When I was a senior in college, I wrote an honors thesis to complete my major in English.  My thesis was one hundred pages long and filled with enthusiastic interpretations of several schools of literary theory.  My argument, as it were, was that the literary theory of feminism must make room for Romantic notions of subjectivity and self, even as it attempted not to due to its frequent alliance with postmodernism.

Phew.  

It's not as embarrassing to read snippets of that thesis now as it probably should be.  I did a good job for an idealistic poet who was trying not to freeze to death in Lewiston, Maine.  And my premise is kind of cute.  I was arguing for The Self.  Take all your theories and be damned if you don't value The Self.  Theory doesn't necessarily work that way, but I tossed in some Baudrillard and some simulacra and argued it with my bad self.

*     *     *     *     *

A few months ago, I took a hard look at my life.  I was in the car, in bumper to bumper rush hour morning traffic, as I was every morning.  I had dropped my amazing boys off at daycare and would be, yet again, late to work.  Austin's population growth had made my commute downtown take about two hours in the morning and one hour in the evening.

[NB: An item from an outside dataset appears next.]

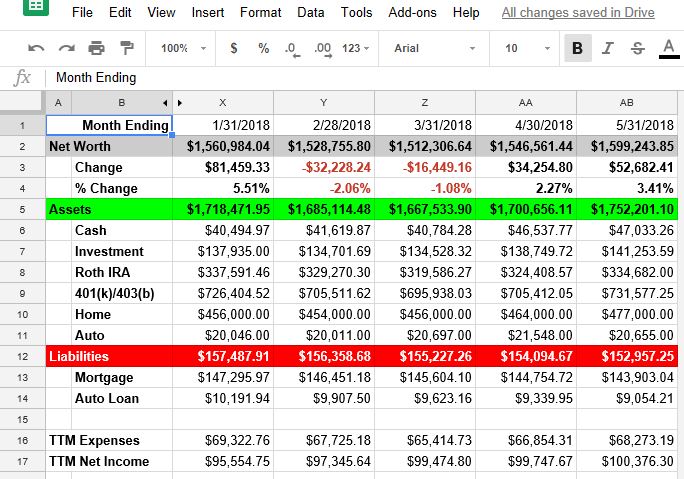The width and height of the screenshot is (684, 479).
Task: Print the spreadsheet using printer icon
Action: [96, 48]
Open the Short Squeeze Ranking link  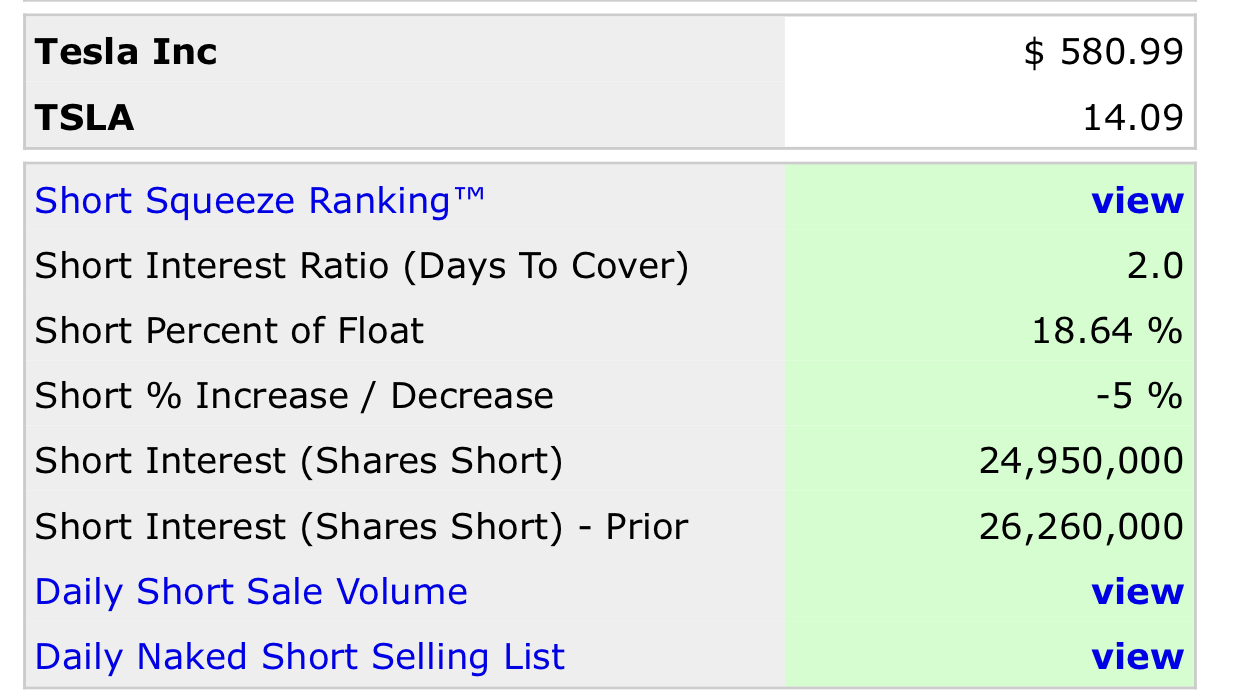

My back ached.  I should do yoga.  But when?  I should meditate.  Sigh.  Yeah, right.

My case load at work was more than full.  I was literally juggling cases.  Part of me loved the adrenaline.  (Lawyers love adrenaline, even if they say they don't.)

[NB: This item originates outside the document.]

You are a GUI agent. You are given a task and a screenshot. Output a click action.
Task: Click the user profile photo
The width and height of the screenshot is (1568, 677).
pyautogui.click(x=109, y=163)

I hadn't packed my lunch.  I had already driven through the Coffee Bean for More Coffee.  I would buy lunch later.  It probably wouldn't be that healthy.  

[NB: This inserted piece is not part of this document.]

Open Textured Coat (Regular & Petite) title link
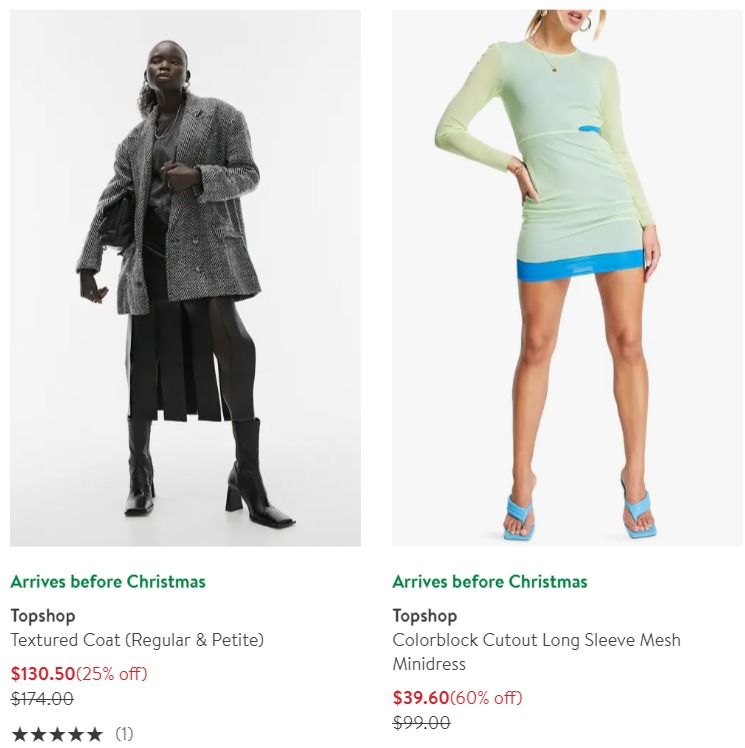The height and width of the screenshot is (748, 745). tap(137, 640)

I had no idea what we were having for dinner.

My lovely parents moved from Maryland to a retirement community in Austin about 6 years ago.  About three years ago, Durel and I moved to the same part of town so that we could be right down the street.  Mom and Dad's house is 3.1 miles from ours -- a 5K.  

I hadn't seen my parents in a week.  

*     *    *     *     *

I'm taking a break from the practice of law.  I am CEO of our household.  I am in charge of knowing what color Jack's class wears every Wednesday.  I am in charge of costumes for Nursery Rhyme Parade day.   I am in charge of home repairs, vet appointments, dog grooming, grocery shopping, dry cleaning, flu shots, runny noses, meal planning, meal preparation, appliance repair, exterminator appointments, and about one zillion other things.

I am also present in the lives of my children.

I am also present in the lives of my parents.

I am also present in my own life.  Which is pretty rad now, in the wake of my scary ass health experience, which makes me value my time here, and with these people, more than ever.

Apparently, I'm still making arguments for The Self.  

*     *     *     *     *

Hope you know what you're having for dinner.  We are having lasagna and salad.